Hope this helps. Try to read @rob_marshall and @DavidSmith articles. I promise you'll walk away with a completely new perspective.
2 -
Firstly, @JaredDolich has provide a first rate response but Im sensing that the explanation may be a little to long and somewhat too technical.
The primary reason comes from the nature of multidimensional data.
Imagine for every data point in a list that point is duplicated by the number of list items in any list which is added as a dimension. Therefore, a module can become massive in size very quickly as each dimension added increases the number of possible combinations by a factor equal to the number of items in the new dimension.
The problem with this is that for the vast majority of possible combinations of data points across multiple dimensions data will never exist. Unlike other applications Anaplan will retain this in memory even if no data is added.

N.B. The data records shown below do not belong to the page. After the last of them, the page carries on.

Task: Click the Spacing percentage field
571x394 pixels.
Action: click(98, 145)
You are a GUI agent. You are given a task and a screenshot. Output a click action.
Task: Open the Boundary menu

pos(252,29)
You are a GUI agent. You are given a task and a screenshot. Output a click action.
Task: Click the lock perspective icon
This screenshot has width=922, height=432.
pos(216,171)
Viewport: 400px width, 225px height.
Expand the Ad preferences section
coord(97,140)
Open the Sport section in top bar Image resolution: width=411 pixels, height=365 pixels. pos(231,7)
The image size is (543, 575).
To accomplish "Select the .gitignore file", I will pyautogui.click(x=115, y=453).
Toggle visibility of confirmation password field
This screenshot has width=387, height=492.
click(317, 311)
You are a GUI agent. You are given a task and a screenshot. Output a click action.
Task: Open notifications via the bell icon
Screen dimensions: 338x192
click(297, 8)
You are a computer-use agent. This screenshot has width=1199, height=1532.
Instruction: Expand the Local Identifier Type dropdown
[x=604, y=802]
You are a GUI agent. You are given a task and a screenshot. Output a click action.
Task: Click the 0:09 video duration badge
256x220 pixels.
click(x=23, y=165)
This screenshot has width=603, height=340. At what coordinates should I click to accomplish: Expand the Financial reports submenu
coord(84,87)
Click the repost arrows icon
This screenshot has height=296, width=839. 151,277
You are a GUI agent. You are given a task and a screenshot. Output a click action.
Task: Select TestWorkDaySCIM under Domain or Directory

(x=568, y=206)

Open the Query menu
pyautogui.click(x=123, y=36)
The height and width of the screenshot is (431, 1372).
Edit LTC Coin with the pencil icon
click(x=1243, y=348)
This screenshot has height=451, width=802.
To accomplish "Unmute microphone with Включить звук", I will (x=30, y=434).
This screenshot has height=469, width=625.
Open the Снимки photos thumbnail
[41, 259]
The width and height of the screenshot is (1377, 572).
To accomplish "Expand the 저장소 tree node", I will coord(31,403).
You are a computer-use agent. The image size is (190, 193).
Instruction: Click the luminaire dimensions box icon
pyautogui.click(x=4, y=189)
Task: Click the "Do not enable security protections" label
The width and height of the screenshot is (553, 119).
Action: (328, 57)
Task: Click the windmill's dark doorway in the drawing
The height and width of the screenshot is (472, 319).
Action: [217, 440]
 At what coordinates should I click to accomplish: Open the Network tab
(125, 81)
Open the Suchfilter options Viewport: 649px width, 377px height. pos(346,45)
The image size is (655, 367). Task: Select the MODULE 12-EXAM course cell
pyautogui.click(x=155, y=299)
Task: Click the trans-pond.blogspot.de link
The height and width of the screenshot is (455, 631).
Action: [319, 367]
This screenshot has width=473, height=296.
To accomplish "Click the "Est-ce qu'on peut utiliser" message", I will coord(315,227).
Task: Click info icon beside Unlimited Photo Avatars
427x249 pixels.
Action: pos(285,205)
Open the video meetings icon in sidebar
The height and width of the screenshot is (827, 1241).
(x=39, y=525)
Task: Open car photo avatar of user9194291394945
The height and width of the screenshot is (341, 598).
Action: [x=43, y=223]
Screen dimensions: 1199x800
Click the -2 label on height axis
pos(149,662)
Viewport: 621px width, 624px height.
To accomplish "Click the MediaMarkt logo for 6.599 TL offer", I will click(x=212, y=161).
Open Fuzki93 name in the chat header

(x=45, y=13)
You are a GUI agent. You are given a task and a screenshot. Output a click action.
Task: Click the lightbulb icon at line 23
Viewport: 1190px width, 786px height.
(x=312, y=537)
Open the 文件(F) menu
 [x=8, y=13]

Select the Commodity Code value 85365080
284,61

This is what we mean when we refer to sparsity. There is too many spare data reference points. To minimise sparsity we create a unique reference for each actual combination and create a list only for those combinations of dimensions that will ever contain any data. We achieve this by concatenating all the relevant codes to create a unique master code for that single reference. We compliment this by creating list properties which are themselves format as the required lists and populated this if the individual list items for those dimensions.
Hierarchies are not created in the data hub as we do not run any modelling in the hub so the functionality affording to us from their use is redundant. Hierarchies consume more memory than flat lists due to the need to aggregate up them and as they are not required they should not be created.
I hope this adds to @JaredDolich explanation and provides you with more context.
3 -
Hello @tflenker and @abhaymalhotra
This post directly answers the question we raised about concatenating the key for transactional data in the DH.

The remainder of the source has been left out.